Another important thing to note here is that for each of the attribute you'll have to specify a show and store method. Most of the time you'll have some common code to be executed so there are two ways in which you can do this,
- Provide a common routine and check which attribute is passed in by comparing the pointer to your statically defined kobj_attribute
- Provide wrappers over the kobj_attribute and then do container_of to get the containing attribute structure and go forward that way. This requires a bit more work and you may not even want this.
We've used an available wrapper function sysfs_create_files, the first argument of this function is the kobject under which we will create these attributes while the second is an array of pointers, see how we've specified NULL at the end of this array.

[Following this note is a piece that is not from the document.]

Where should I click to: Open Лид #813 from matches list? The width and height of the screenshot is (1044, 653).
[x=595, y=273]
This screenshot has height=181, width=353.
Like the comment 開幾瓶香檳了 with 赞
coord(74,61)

This is mandatory since this function will iterate over the array unless it finds a NULL entry because there's no length field supplied.
Copying Data to/from user space
The store method implies that
- You are copying data from user land to kernel
- You will return how much data you've copied. Usually just return same amount as passed in but copy whatever amount you really want.

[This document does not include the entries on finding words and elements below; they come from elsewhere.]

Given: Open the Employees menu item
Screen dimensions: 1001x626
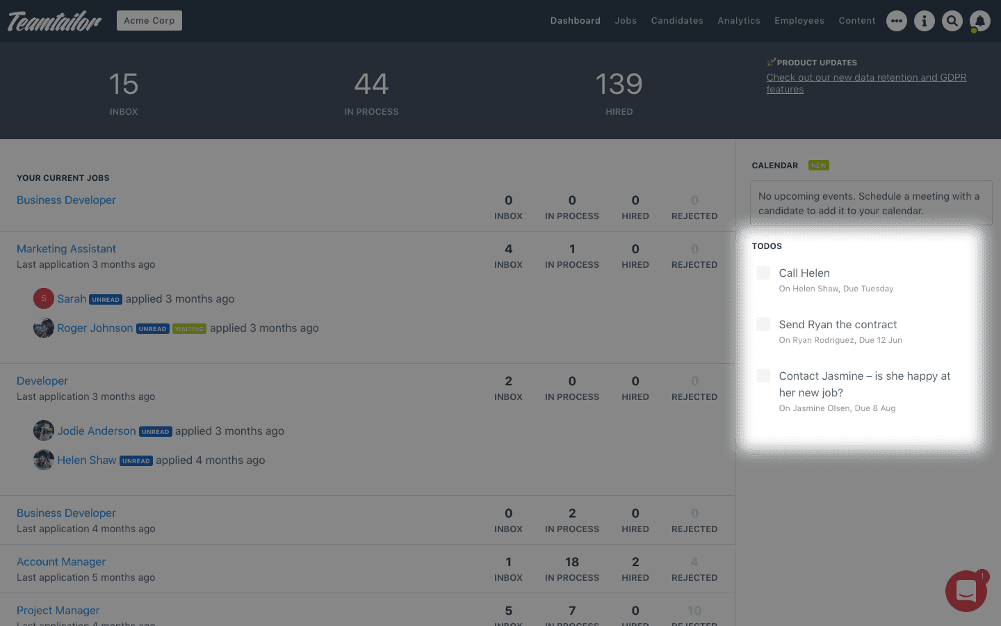Looking at the screenshot, I should click(x=799, y=21).
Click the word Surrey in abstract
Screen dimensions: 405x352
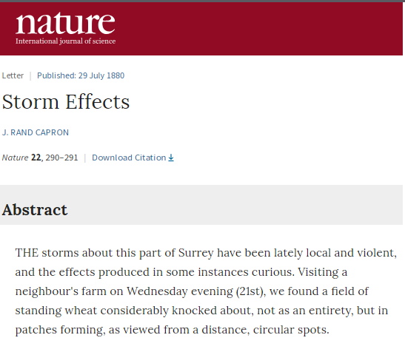click(x=195, y=253)

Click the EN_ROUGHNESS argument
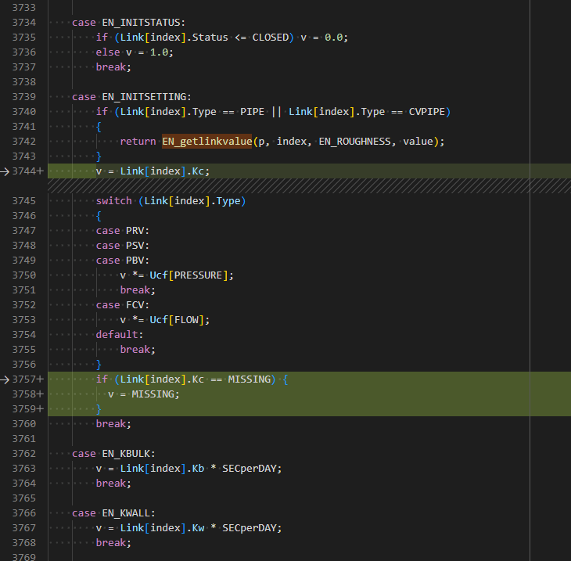point(357,142)
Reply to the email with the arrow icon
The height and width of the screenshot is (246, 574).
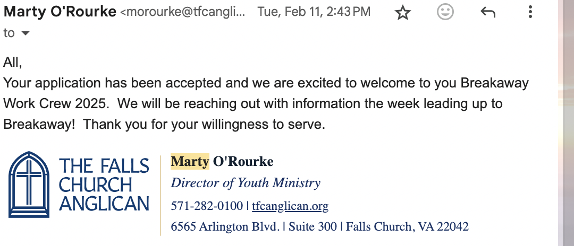tap(487, 13)
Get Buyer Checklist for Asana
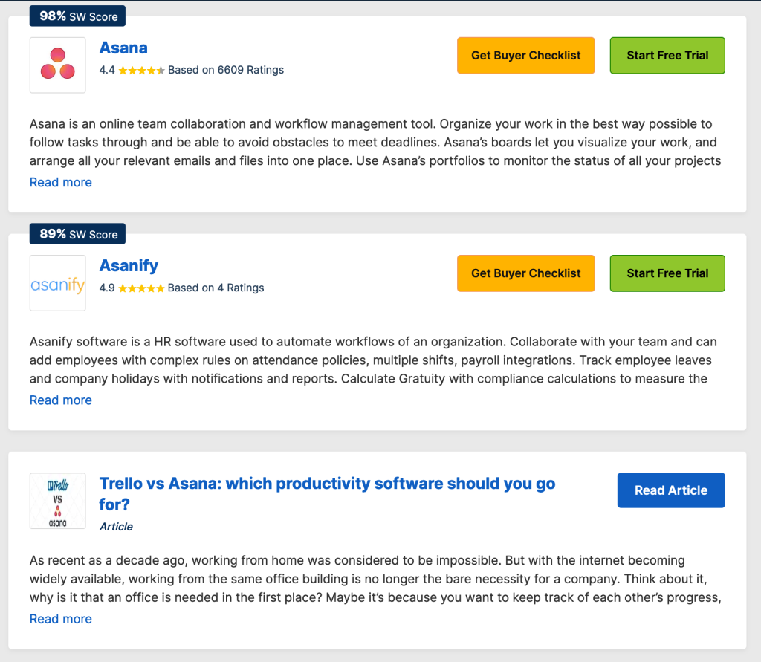 [525, 56]
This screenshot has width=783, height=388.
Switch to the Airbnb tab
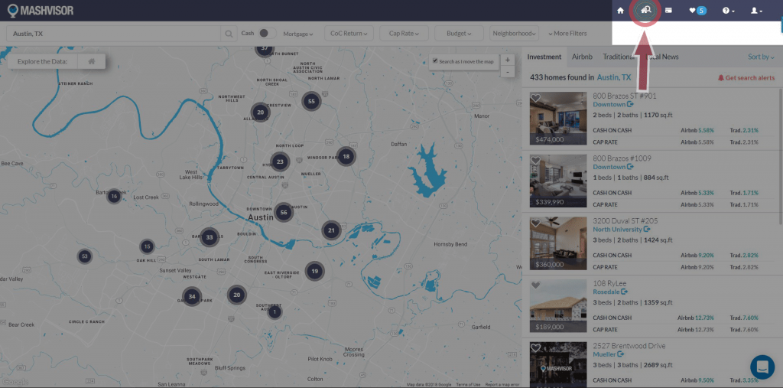[581, 57]
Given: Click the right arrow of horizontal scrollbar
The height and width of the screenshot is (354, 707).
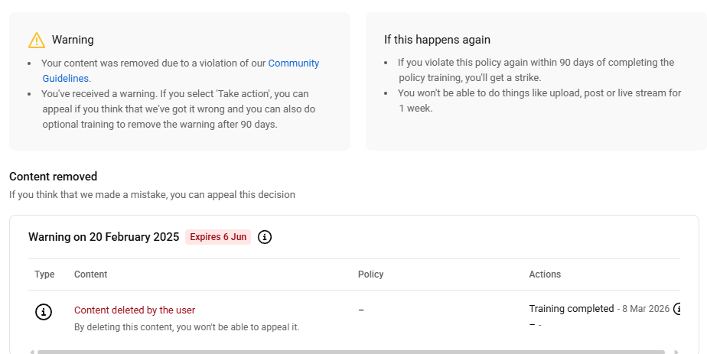Looking at the screenshot, I should click(x=676, y=352).
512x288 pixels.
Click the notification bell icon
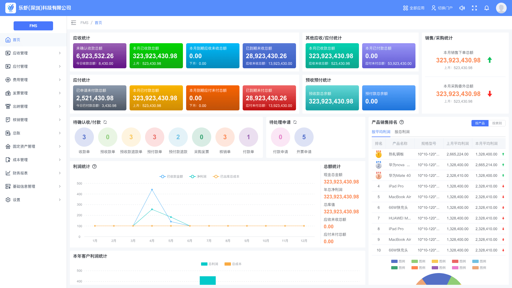487,8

- You are copying data from kernel to user land
- You'll return how much data you are copying into the buffer.
The internal buffer is just an array. It holds the value as an unsigned long for each of the attributes.
Cleaning up,
You'll need to remove the files you created the same way you've added the files. Just be sure you do it reverse that is first remove the files then remove the parent kobject. To remove the root_kobj all you need to do is call kobject_put. This decrements the count of kobject and when the count goes to 0, it cleans up this kobject. This is why it's required that you remove the files first and then remove the parent kobject.
Excercises
- Modify the above module so that the first byte of each attribute's storage area represents 8 bit flags. That is the data can be stored in only 3 of the 4 bytes on a 32 bit computer and 7 of the 8 bytes on 64 bit computer.
- Write test programs, a producer and consumer that will write/read data respectively. Use the flag byte for any synchronization you may need. If the buffer is already full and producer hasn't consumed then you should check the flag byte if the data can be over written or not. This will be set/unset randomly by your producer on each write. If data can't be over written then you should return an error code or just 0 to convey nothing was written.
- Try implementing a wrapper over attributes and see how you can use container_of to accomplish the same. Think about what you'll need in your wrapper structure.
We'll again visit Sysfs later on for sure when we dive into device drivers.